Die befürchtete Welle von Unternehmenspleiten ist im Corona-Jahr 2020 ausgeblieben.
Die Zahl der Firmenzusammenbrüche sank vielmehr auf den niedrigsten Stand seit Einführung der Insolvenzordnung im Jahr 1999, wie das Statistische Bundesamt am Mittwoch berichtete.
Die wirtschaftliche Not vieler Unternehmen schlug sich nicht in den Zahlen nieder, vor allem weil die Pflicht, einen Insolvenzantrag zu stellen, in der Corona-Krise ausgesetzt wurde. Ob in diesem Jahr eine Pleitewelle droht, ist umstritten.
Die deutschen Amtsgerichte meldeten im vergangenen Jahr 15 841 Firmenpleiten. Das waren 15,5 Prozent weniger als im Jahr zuvor. Die bereits seit Oktober 2020 wieder geltende Insolvenzantragspflicht für zahlungsunfähige Unternehmen wirkte sich nach Angaben der Statistiker unter anderem aufgrund der Bearbeitungszeit der Gerichte bislang nur leicht aus.
Für überschuldete Firmen war die Pflicht bis Ende Dezember 2020 ausgesetzt. Dies gilt weiter bis Ende April für jene Unternehmen, bei denen die Auszahlung der seit dem 1. November vorgesehenen staatlichen Hilfeleistungen noch aussteht.
Normalerweise muss ein Insolvenzantrag spätestens drei Wochen nach Eintritt eines Insolvenzgrunds wie Überschuldung oder Zahlungsunfähigkeit gestellt werden. Experten hatten zunächst befürchtet, dass die Zahl der Firmenzusammenbrüche in diesem Jahr wegen der Corona-Krise deutlich steigen wird.
Die voraussichtlichen Forderungen der Gläubiger beliefen sich auf knapp 44,1 Milliarden Euro. Ein Jahr zuvor standen mit rund 26,8 Milliarden Euro deutlich weniger im Feuer. Den Angaben zufolge beantragten mehr wirtschaftlich bedeutende Unternehmen Insolvenz als 2019. Für Schlagzeilen hatte vor allem die spektakuläre Pleite des Finanzdienstleister Wirecard gesorgt.
Auch in diesem Jahr sind die Insolvenzzahlen bisher niedriger als im Vorjahr.

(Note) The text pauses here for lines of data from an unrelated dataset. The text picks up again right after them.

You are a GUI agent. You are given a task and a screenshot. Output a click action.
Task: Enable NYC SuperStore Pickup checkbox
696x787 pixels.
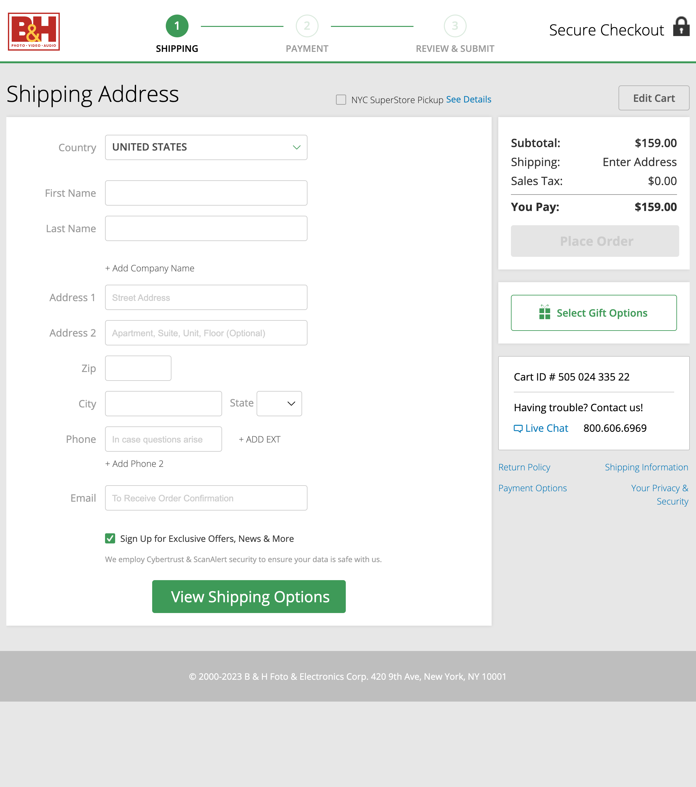click(341, 100)
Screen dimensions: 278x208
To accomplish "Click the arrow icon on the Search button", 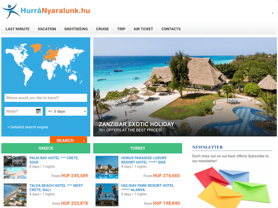I will 84,141.
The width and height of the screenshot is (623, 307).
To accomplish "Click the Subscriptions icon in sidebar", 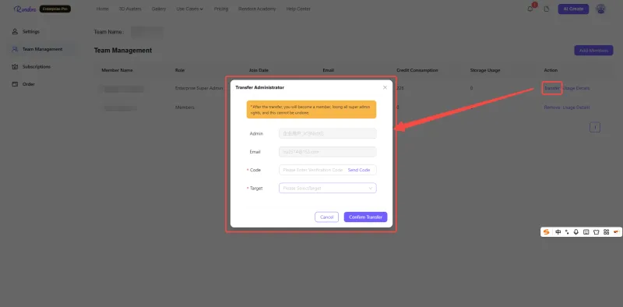I will coord(15,66).

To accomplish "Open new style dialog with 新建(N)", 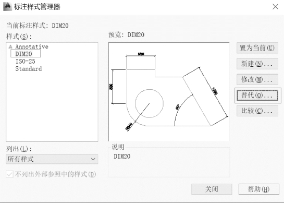I will click(x=257, y=64).
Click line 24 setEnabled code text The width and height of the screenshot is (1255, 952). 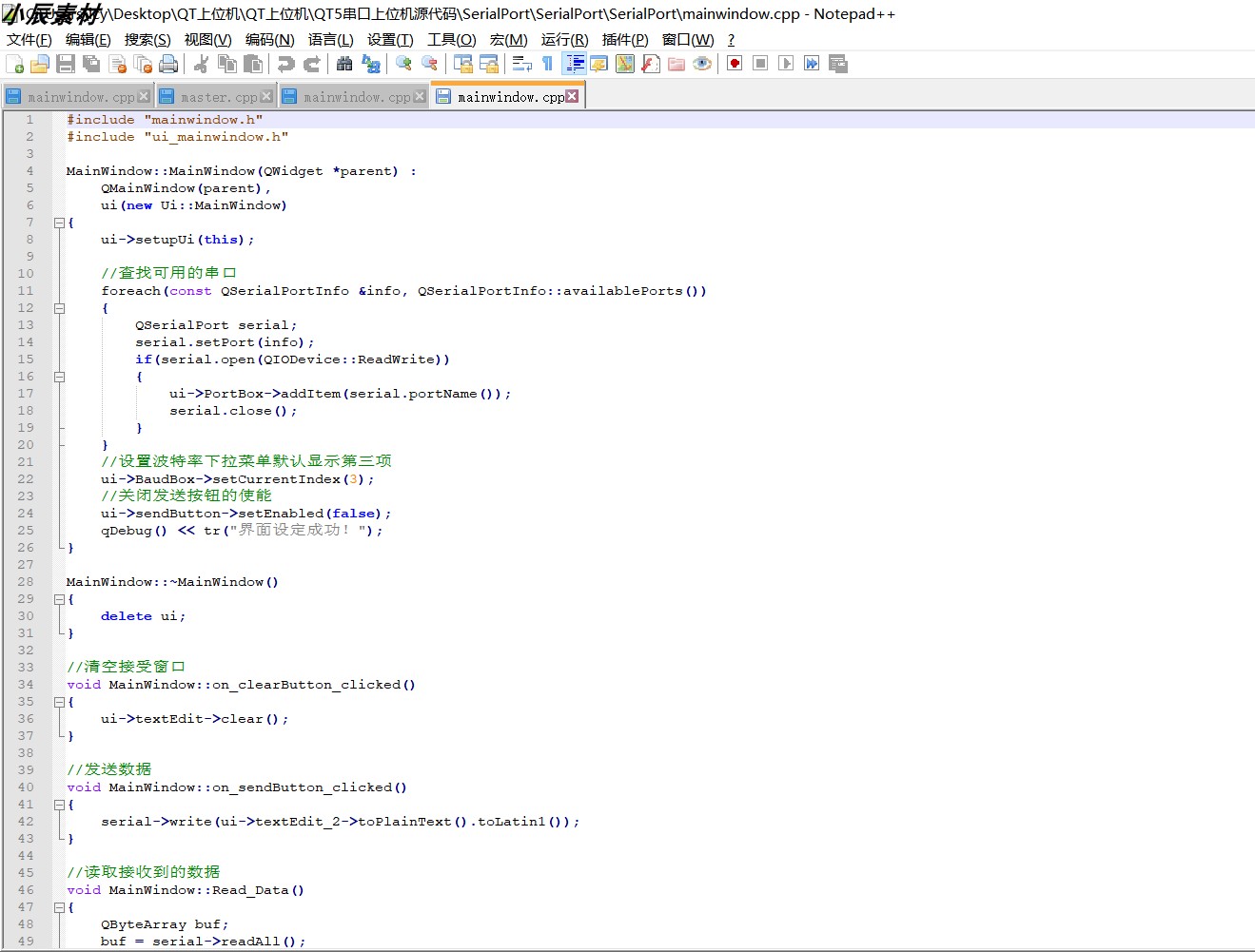(245, 514)

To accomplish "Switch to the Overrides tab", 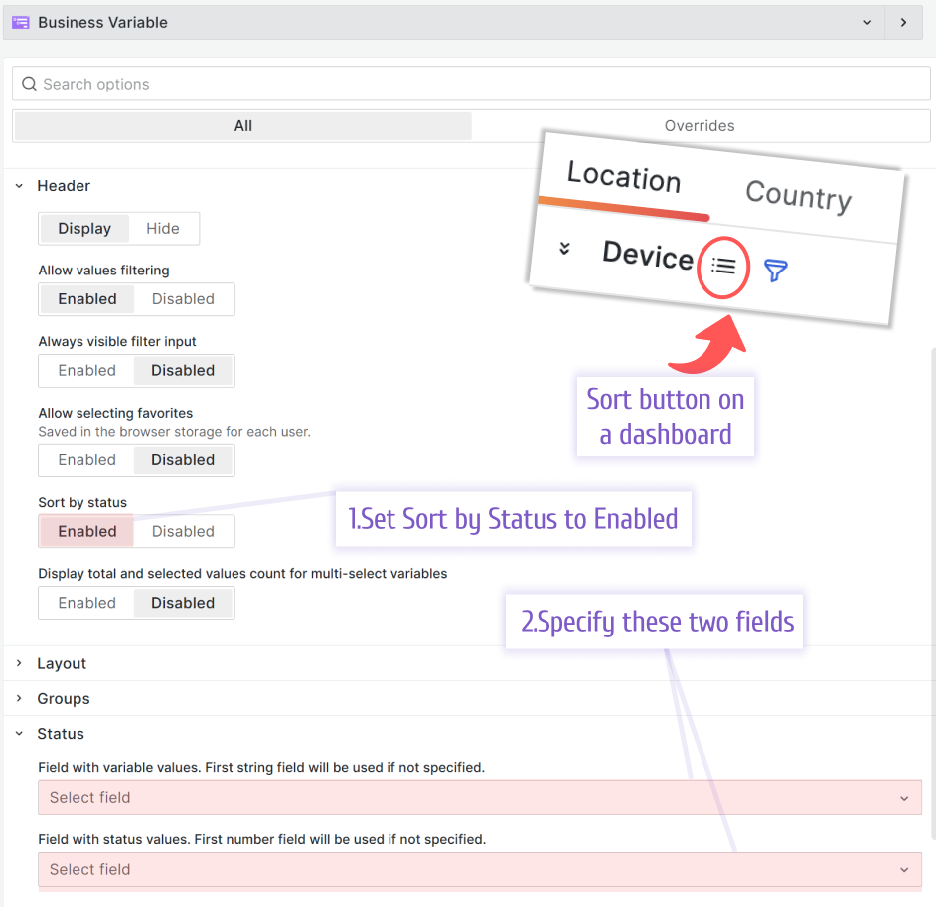I will pos(700,125).
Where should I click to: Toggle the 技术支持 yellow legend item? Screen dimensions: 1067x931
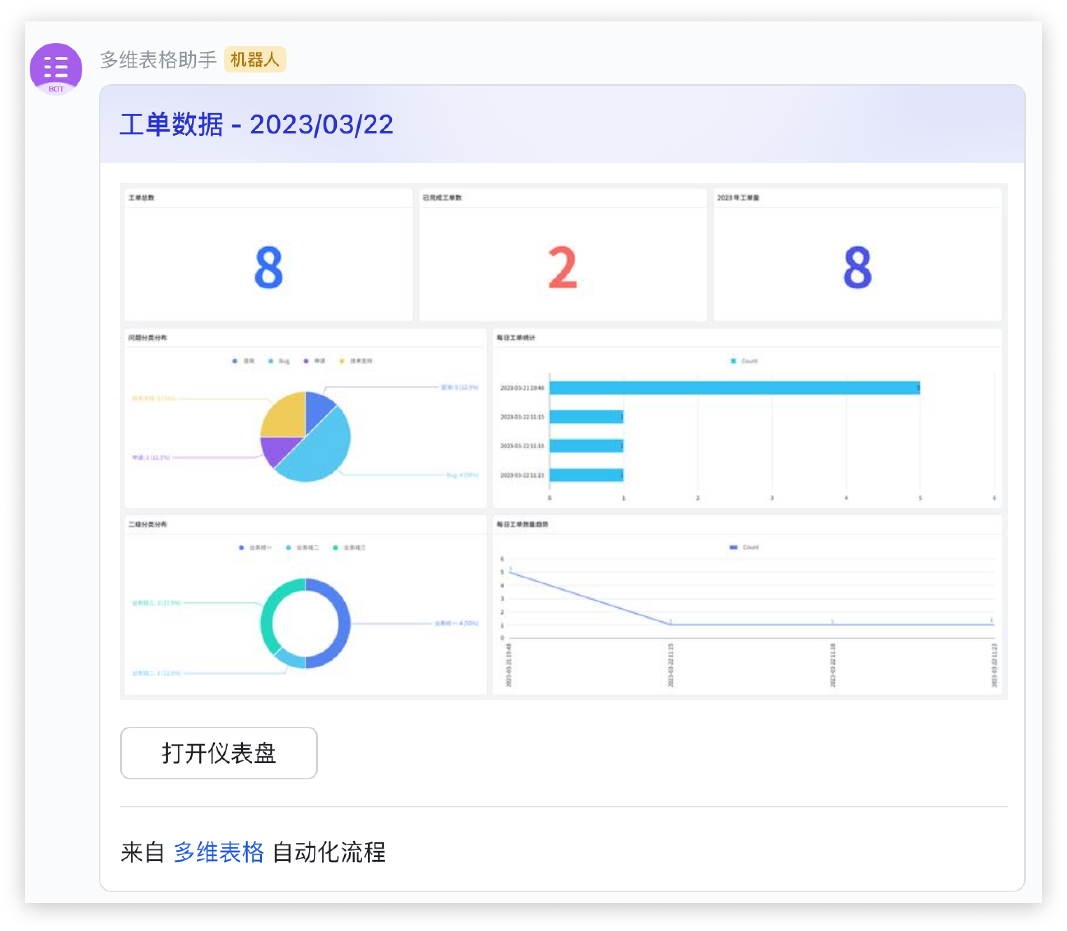(356, 361)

Für Februar gaben die Statistiker 11 Prozent weniger eröffnete Regelinsolvenzverfahren im Vergleich zum Vorjahresmonat an.
Nach Einschätzung des Verbandes der Insolvenzverwalter Deutschlands (VID) entlasten auch die Ausweitung des Kurzarbeitergelds, staatliche Finanzhilfen und der Vollstreckungsstopp von Finanzbehörden und Krankenkassen die Unternehmen. «Mit einer Änderung der politischen Rahmenbedingungen wird im Wahljahr 2021 erst mit Aufnahme der politischen Arbeit durch den neugewählten Bundestag und damit erst zum Jahreswechsel 2021/2022 zu rechnen sein», sagte der VID-Vorsitzende Christoph Niering. Bis dahin dürften sich die Insolvenzzahlen weiter auf niedrigem Niveau befinden.
Der Kreditversicherer Euler Hermes rechnet vorerst ebenfalls nicht mit eine Pleitewelle – auch dank staatlicher Hilfen. In diesem Jahr werde die Zahl der Firmenzusammenbrüche lediglich um 6 Prozent steigen und damit weiterhin deutlich unter dem Niveau des Vorkrisenjahres 2019 bleiben, prognostizierten die Experten jüngst.
Die Wirtschaftsauskunftei Creditreform und das Leibniz-Zentrum für Europäische Wirtschaftsforschung (ZEW) sagten in einer gemeinsamen Untersuchung dagegen kürzlich für die zweite Hälfte dieses Jahres einen «signifikanten Anstieg der Unternehmensinsolvenzen» voraus. Auch die Wirtschaftsauskunftei Crifbürgel rechnet noch in diesem Jahr mit einer Insolvenzwelle in Deutschland. Die Zahl der Firmenpleiten könne sich gegenüber 2020 mehr als verdoppeln. Insgesamt 35 500 Firmeninsolvenzen seien möglich.